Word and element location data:
* * * *
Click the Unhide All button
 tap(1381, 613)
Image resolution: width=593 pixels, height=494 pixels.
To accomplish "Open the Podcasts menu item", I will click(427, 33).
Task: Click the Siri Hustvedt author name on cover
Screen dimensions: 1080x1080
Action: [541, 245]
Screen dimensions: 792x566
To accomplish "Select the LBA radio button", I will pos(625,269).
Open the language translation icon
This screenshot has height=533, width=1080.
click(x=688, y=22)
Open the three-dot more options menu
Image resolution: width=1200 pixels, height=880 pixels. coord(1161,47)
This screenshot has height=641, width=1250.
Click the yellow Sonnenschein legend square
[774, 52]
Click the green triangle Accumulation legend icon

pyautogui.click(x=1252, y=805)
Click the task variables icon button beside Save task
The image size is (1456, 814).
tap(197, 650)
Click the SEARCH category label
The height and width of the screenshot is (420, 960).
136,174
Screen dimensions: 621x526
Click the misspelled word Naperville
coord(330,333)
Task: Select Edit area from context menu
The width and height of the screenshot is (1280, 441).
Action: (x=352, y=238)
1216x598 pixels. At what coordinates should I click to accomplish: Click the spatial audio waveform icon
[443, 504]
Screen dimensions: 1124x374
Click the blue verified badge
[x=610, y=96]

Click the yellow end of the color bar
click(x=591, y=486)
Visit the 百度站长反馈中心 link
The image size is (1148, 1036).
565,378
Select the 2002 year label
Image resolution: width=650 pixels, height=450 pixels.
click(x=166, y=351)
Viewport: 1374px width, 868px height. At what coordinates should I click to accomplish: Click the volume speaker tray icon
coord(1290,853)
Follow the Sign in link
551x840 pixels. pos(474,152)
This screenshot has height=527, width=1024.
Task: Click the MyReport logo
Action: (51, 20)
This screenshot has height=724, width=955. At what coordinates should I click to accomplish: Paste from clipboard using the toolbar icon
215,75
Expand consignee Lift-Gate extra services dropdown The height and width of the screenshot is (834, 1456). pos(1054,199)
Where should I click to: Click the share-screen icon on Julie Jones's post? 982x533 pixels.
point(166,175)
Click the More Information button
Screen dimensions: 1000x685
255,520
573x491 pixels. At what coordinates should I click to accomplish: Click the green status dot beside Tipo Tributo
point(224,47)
* * * *
WRITTEN REQUEST:
Copy out all the records again, replacing "legend" with "key" wherever it occurs and leaving everything else unchanged.

OUTPUT OF THE EXERCISE:
Click the Unhide All button
 tap(1381, 613)
Image resolution: width=593 pixels, height=494 pixels.
To accomplish "Open the Podcasts menu item", I will click(427, 33).
Task: Click the Siri Hustvedt author name on cover
Screen dimensions: 1080x1080
Action: [541, 245]
Screen dimensions: 792x566
To accomplish "Select the LBA radio button", I will pos(625,269).
Open the language translation icon
This screenshot has height=533, width=1080.
click(x=688, y=22)
Open the three-dot more options menu
Image resolution: width=1200 pixels, height=880 pixels. coord(1161,47)
This screenshot has height=641, width=1250.
Click the yellow Sonnenschein key square
[774, 52]
Click the green triangle Accumulation key icon

pyautogui.click(x=1252, y=805)
Click the task variables icon button beside Save task
The image size is (1456, 814).
tap(197, 650)
Click the SEARCH category label
The height and width of the screenshot is (420, 960).
136,174
Screen dimensions: 621x526
Click the misspelled word Naperville
coord(330,333)
Task: Select Edit area from context menu
The width and height of the screenshot is (1280, 441).
Action: (x=352, y=238)
1216x598 pixels. At what coordinates should I click to accomplish: Click the spatial audio waveform icon
[443, 504]
Screen dimensions: 1124x374
Click the blue verified badge
[x=610, y=96]

Click the yellow end of the color bar
click(x=591, y=486)
Visit the 百度站长反馈中心 link
The image size is (1148, 1036).
565,378
Select the 2002 year label
Image resolution: width=650 pixels, height=450 pixels.
click(x=166, y=351)
Viewport: 1374px width, 868px height. At what coordinates should I click to accomplish: Click the volume speaker tray icon
coord(1290,853)
Follow the Sign in link
551x840 pixels. pos(474,152)
This screenshot has height=527, width=1024.
Task: Click the MyReport logo
Action: (51, 20)
This screenshot has height=724, width=955. At what coordinates should I click to accomplish: Paste from clipboard using the toolbar icon
215,75
Expand consignee Lift-Gate extra services dropdown The height and width of the screenshot is (834, 1456). pos(1054,199)
Where should I click to: Click the share-screen icon on Julie Jones's post? 982x533 pixels.
point(166,175)
Click the More Information button
Screen dimensions: 1000x685
255,520
573x491 pixels. At what coordinates should I click to accomplish: Click the green status dot beside Tipo Tributo
point(224,47)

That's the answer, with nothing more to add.